The first parametric probability model which we consider for generating response data on the interval (0,1) is the beta distribution. Table 1 describes the parameter values used to generate randomly simulated beta response variables. The response variables are generated such that certain mean and dispersion properties are achieved. For example, mean differences of zero are used to assess the type-1 error rates of respective estimators (for both fixed and varying dispersion). Further, non-zero mean differences are used to assess power (again for both fixed and varying dispersion). In this experiment response data are generated as independent draws from the respective beta distributions. That is, observations within and between the two samples are independently distributed. Within the type-1 error and power experiment frameworks, respectively, we have 3 sub-experiments: the first set of experiments consider the scenario where the central tendency of the simulated response distribution is near the center of the support (0.5); the second set of experiments considers the effect of shifting the central tendency to the right such that it is centered near 0.25; and finally, the last experiment considers the effect of shifting the central tendency to the boundary of the support, near 0.05. As sub-scenarios we vary the shape of the beta distribution when data are simulated from the center, right-center and far-right of the support, considering scenarios where the simulated data are symmetric and other scenarios where the simulated data is highly skewed. As the data are beta distributed we expect the beta regression models to perform well in all scenarios; however, we anticipate that the linear model will perform well when data are symmetric and unimodal. That is, we expect the linear model to perform well as the shape/rate parameters both become large and as the ratio of the shape/rate parameters approach 1 (resulting in a symmetric and unimodal beta distribution – which converges to that of a normal distribution).
The next parametric probability model under consideration is the discrete multinomial model which takes probability mass only on a finite number of points on the interval (0,1). More specifically, we assume our response variable Yi can take on the following values:
${Y}_{i}\in \left\{0.05,0.15,0.25,0.35,0.45,0.55,0.65,0.75,0.85,0.95\right\}$
That said, we do not assume the probability of assuming these values is necessarily uniform. Rather, we assign a vector of probabilities to these points, corresponding to the relative likelihood that the response variable assumes that particular value. Table 2 describes the particular probability vectors used to generate response variables for each group in our two sample design. Once again, we vary the expected value of the response to assess differences in type-1 error rates and power across our linear regression, beta regression, (double-index) variable-dispersion beta regression and fractional logit regression models. Again, in this experiment response data are generated as independent draws from the respective multinomial distributions. That is, observations within and between the two samples are independently distributed.

#### Statistical software

This simulation experiment was conducted using R version 3.02 [17] and results were also verified using SAS 9.3 [18].

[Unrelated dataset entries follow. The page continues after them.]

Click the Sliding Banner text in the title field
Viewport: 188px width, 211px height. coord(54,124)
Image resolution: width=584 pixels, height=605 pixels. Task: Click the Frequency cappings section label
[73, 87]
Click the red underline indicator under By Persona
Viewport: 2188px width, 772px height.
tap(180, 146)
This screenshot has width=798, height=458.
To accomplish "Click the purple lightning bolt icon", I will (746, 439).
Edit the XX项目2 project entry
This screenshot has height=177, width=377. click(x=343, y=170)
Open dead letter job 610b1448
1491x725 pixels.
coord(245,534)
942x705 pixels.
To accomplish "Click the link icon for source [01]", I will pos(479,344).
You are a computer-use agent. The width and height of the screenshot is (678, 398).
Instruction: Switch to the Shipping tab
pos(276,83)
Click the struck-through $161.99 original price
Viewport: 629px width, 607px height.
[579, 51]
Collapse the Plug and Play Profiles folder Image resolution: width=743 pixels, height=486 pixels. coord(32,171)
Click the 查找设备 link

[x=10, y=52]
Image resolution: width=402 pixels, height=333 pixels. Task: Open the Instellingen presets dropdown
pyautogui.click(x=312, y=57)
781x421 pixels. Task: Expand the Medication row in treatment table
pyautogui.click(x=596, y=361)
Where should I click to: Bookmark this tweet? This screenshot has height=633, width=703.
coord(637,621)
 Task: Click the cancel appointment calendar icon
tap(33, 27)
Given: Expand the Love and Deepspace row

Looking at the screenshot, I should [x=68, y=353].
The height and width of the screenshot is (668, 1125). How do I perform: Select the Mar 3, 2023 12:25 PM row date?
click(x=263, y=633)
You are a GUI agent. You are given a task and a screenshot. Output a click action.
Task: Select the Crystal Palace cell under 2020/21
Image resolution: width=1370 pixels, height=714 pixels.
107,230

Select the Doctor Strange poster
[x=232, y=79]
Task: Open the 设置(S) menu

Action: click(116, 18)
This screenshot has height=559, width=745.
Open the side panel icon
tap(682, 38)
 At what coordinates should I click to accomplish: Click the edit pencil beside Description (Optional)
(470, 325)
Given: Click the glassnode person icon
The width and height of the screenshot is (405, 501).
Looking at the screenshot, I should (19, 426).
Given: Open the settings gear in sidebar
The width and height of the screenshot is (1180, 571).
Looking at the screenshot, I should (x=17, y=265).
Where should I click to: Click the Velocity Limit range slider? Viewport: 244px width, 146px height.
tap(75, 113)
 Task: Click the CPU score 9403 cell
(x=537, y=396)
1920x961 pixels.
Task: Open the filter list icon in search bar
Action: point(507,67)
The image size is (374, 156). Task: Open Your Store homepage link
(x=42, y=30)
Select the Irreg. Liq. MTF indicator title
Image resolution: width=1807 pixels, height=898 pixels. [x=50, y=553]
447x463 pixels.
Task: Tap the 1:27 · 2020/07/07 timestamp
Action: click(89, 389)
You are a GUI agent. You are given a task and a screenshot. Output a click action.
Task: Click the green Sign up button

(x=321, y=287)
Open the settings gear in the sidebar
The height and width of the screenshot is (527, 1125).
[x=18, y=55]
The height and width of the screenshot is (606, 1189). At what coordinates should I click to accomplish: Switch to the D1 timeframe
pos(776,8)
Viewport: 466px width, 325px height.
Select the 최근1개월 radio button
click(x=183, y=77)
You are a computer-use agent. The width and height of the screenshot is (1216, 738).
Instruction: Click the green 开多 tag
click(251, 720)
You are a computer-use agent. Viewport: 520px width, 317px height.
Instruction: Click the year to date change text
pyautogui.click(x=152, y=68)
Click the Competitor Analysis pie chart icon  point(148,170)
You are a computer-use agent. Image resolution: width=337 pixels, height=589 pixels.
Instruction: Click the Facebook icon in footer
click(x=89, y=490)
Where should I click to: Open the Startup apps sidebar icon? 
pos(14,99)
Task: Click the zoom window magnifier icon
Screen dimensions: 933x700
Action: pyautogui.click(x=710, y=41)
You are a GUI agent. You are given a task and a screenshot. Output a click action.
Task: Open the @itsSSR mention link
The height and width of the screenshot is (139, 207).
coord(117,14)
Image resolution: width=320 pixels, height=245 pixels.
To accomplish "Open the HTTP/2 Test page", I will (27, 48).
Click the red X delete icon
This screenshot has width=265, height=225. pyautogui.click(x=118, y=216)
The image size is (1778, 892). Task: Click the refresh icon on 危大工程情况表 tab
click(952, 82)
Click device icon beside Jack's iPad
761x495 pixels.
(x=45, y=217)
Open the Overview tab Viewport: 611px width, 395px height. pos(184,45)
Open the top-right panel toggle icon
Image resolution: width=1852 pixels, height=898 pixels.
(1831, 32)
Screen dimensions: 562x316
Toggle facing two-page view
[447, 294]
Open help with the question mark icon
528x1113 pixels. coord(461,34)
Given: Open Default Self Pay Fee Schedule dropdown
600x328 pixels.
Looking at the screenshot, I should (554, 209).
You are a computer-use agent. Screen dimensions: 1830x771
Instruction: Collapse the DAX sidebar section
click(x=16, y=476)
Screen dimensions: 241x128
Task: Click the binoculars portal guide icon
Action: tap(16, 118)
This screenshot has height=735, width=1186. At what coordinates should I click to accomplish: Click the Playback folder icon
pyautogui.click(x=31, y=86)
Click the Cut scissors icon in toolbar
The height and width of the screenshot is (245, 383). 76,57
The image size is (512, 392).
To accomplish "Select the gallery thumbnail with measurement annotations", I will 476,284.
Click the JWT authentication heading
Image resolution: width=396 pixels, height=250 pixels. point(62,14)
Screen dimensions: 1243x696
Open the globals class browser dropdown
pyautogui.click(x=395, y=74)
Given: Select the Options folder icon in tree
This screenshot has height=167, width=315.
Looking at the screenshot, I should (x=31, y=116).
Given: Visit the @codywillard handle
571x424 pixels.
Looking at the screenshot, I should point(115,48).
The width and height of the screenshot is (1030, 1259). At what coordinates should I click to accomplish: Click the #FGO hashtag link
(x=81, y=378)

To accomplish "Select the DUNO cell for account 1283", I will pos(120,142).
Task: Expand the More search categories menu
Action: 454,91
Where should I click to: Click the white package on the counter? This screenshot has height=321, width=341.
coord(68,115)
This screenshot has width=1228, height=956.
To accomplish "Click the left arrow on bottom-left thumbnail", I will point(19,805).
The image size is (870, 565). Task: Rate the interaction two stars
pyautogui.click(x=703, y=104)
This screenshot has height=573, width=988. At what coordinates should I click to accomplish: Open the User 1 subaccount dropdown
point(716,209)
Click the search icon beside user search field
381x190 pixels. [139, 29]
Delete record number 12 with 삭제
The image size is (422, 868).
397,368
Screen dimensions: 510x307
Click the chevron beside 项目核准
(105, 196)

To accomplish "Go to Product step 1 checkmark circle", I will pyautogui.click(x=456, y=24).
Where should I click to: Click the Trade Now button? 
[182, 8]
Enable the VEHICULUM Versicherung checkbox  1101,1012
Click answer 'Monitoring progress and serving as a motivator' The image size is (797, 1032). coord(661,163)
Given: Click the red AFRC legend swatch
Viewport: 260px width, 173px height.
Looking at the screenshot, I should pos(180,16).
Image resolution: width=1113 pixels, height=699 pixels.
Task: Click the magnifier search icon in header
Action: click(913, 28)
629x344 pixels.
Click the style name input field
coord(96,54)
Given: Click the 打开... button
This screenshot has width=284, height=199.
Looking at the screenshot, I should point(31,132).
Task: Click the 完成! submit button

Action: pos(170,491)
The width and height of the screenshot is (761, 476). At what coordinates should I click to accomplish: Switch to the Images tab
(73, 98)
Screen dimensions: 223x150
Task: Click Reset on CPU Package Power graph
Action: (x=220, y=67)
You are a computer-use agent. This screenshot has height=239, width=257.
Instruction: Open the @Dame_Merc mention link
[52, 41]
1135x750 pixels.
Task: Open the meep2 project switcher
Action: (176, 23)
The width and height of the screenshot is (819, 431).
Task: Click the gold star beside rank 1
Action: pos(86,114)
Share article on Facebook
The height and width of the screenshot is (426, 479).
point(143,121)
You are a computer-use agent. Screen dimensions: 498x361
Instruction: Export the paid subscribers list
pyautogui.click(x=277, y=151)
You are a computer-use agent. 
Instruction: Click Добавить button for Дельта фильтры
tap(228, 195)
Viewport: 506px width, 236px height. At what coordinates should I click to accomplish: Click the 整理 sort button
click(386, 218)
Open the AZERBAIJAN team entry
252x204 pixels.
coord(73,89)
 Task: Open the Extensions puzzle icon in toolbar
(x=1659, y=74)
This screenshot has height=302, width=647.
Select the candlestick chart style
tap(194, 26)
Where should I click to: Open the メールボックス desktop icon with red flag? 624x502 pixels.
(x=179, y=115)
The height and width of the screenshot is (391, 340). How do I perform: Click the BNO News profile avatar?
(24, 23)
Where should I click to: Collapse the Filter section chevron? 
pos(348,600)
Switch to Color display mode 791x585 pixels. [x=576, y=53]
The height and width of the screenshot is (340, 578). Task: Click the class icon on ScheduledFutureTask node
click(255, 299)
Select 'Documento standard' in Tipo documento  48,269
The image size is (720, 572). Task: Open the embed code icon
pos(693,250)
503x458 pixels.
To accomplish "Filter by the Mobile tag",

Simulation of the beta and multinomial response variables were carried out using the rbeta() and rmultinom() functions, respectively. Linear regression modelling was performed using the lm() function. Beta regression was performed using the betareg() function in the betareg library [13]. Fractional logit regression models were estimated using the glm() function and the sandwich() function [19]. Standard errors for the proportion/percentage/rate differences from beta regression and fractional logit regression models were calculated using the deltamethod() function in the msm library [20].

SAS PROC NLMIXED was used to specify the linear regression model, beta regression model, variable-dispersion beta-regression model and fraction logit regression model likelihood equations, respectively, and model parameters were estimated via likelihood methods.

All R and SAS code used to conduct this simulation can be obtained by contacting the corresponding author.

## Results

Detailed results of the Monte Carlo simulation study are given in Tables 3, 4, 5 and 6. Tables 3 and 4 describe the type-1 error and power experiments, respectively, given response data simulated according to independent draws from various parameterizations of the beta distribution. Tables 5 and 6 describe the type-1 error and power experiments, respectively, given response data simulated according to independent draws from various parameterizations of the multinomial distribution.

Table 3 describes the results of the type-1 error experiment (∆ = 0) given response data distributed according to independent draws from a beta distribution. The top half of Table 3 illustrates results when the dispersion parameter is equal across groups; whereas, the bottom half of Table 3 illustrates results when the dispersion parameter varies as a function of group membership. As probability mass moves away from the center of the support (i.e. 0.5) and towards the boundary of the support (0 or 1) we observe that the beta regression model provides biased estimates of the average proportion/percentage/rate difference between the two samples when the dispersion parameters vary as a function of group membership. For example, when μ0 = μ1 = 0.25 and ϕ 0 = 5 and ϕ 1 = 10 we observe biased estimates of effect from the beta regression model (biases range from 2.27E-02 through 2.41E-02). As the dispersion parameters increase (i.e. ϕ 0 = 100 and ϕ 1 = 200) the observed bias in the beta regression model is slightly attenuated (biases range from 1.22E-03 through 1.26E-03). Similar findings are observed when the mean parameters are adjusted, such that μ0 = μ1 = 0.05. Table 4 describes the results of the power experiments (∆ = 0.025) given response data distributed according to independent draws from a beta distribution. Near identical results are observed as were discussed for the type-1 error experiments in Table 3. That is, when the respective means are near the boundary of the support, and the dispersion parameters vary as a function of group membership the beta regression model can yield biased estimates of effect. When the dispersion parameters are small (ϕ 0 = 5 and ϕ 1 = 10) the bias in effect estimates is appreciable (biases range from 2.22E-02 through 2.31E-02). On an absolute scale these biases are meaningful; however, when expressed on a relative scale these biases are even more pronounced. As the dispersion parameters increase in magnitude the magnitude of the bias in the beta regression models is attenuated (biases range from 9.73E-04 through 1.20E-03). Given that the simple beta regression model is biased in certain scenarios we eliminate it from consideration in the results/discussion sections which follow.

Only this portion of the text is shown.